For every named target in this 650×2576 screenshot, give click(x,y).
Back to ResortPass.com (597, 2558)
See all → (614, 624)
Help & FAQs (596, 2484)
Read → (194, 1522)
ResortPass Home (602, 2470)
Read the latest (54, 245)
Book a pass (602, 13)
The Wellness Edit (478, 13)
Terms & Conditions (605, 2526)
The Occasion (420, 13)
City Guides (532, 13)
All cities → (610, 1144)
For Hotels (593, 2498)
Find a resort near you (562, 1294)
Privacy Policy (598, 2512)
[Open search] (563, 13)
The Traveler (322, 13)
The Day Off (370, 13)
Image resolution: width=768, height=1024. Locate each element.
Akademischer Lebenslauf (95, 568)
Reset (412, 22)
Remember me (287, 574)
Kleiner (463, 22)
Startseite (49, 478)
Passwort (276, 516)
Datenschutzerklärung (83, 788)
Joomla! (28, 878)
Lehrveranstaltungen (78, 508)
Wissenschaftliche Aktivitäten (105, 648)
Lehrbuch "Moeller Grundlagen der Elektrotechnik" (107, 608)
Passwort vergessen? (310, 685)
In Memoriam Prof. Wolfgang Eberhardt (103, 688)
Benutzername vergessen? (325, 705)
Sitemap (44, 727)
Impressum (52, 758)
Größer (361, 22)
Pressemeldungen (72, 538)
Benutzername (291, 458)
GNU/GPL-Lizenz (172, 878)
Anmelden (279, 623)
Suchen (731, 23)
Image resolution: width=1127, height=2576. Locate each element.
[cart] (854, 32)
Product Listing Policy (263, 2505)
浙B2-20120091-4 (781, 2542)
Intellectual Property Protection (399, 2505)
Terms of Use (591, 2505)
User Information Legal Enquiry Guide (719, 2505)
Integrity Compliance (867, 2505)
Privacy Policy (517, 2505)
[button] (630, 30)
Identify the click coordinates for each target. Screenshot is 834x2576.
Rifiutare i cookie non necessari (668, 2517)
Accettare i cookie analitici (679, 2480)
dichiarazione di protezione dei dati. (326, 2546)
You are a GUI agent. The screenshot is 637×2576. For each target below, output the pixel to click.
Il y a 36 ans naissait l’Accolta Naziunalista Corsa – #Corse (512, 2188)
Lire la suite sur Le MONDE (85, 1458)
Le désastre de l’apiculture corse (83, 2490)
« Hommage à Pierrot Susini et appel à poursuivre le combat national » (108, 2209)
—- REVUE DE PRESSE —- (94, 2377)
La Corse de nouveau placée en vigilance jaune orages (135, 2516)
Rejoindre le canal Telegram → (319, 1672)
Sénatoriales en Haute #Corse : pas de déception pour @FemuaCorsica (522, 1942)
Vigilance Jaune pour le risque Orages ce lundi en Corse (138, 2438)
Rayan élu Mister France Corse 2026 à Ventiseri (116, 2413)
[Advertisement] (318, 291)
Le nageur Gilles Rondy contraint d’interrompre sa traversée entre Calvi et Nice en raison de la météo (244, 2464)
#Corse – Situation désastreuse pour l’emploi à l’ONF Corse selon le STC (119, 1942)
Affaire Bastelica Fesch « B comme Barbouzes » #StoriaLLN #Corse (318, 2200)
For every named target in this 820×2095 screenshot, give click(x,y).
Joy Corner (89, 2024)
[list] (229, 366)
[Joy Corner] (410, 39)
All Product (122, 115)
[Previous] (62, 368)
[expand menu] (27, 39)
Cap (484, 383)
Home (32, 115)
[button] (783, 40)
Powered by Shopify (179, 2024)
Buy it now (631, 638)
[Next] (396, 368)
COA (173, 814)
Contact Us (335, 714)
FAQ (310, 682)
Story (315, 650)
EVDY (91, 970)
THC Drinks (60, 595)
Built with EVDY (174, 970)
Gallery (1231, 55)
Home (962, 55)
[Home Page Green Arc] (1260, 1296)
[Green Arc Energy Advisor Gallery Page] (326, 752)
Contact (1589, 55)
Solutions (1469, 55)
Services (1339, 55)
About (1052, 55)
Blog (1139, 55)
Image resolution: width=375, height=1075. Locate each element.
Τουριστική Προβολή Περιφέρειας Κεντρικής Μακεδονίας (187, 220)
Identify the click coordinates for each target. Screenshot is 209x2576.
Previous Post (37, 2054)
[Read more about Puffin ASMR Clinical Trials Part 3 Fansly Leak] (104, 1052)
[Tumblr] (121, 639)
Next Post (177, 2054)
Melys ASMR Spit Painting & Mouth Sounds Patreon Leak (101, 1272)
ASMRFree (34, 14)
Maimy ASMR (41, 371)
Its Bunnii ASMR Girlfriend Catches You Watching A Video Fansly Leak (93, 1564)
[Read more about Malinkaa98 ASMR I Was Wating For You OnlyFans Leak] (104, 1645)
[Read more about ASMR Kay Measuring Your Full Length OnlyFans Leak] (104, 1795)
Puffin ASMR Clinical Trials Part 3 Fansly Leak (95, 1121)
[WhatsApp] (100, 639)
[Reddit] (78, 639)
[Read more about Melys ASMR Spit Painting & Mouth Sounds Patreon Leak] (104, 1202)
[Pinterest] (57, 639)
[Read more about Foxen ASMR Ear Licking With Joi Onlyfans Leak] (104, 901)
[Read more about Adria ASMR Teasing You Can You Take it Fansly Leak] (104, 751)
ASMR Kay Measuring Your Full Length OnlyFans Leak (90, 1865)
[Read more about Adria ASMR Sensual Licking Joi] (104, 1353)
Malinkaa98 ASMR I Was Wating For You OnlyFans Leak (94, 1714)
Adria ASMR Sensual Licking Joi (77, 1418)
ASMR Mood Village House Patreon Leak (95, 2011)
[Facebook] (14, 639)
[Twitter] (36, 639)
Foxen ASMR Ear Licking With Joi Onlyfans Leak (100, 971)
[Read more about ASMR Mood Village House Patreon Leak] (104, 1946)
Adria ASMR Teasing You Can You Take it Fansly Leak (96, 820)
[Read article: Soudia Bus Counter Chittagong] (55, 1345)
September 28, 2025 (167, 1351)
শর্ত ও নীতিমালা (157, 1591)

--

Required work -
Look above for the line with "[Joy Corner] (410, 39)" and the line with "Previous Post (37, 2054)". Write out those two lines and all the lines between them, exactly, and no others.

Your solution -
[Joy Corner] (410, 39)
All Product (122, 115)
[Previous] (62, 368)
[expand menu] (27, 39)
Cap (484, 383)
Home (32, 115)
[button] (783, 40)
Powered by Shopify (179, 2024)
Buy it now (631, 638)
[Next] (396, 368)
COA (173, 814)
Contact Us (335, 714)
FAQ (310, 682)
Story (315, 650)
EVDY (91, 970)
THC Drinks (60, 595)
Built with EVDY (174, 970)
Gallery (1231, 55)
Home (962, 55)
[Home Page Green Arc] (1260, 1296)
[Green Arc Energy Advisor Gallery Page] (326, 752)
Contact (1589, 55)
Solutions (1469, 55)
Services (1339, 55)
About (1052, 55)
Blog (1139, 55)
Image resolution: width=375, height=1075. Locate each element.
Τουριστική Προβολή Περιφέρειας Κεντρικής Μακεδονίας (187, 220)
Identify the click coordinates for each target. Screenshot is 209x2576.
Previous Post (37, 2054)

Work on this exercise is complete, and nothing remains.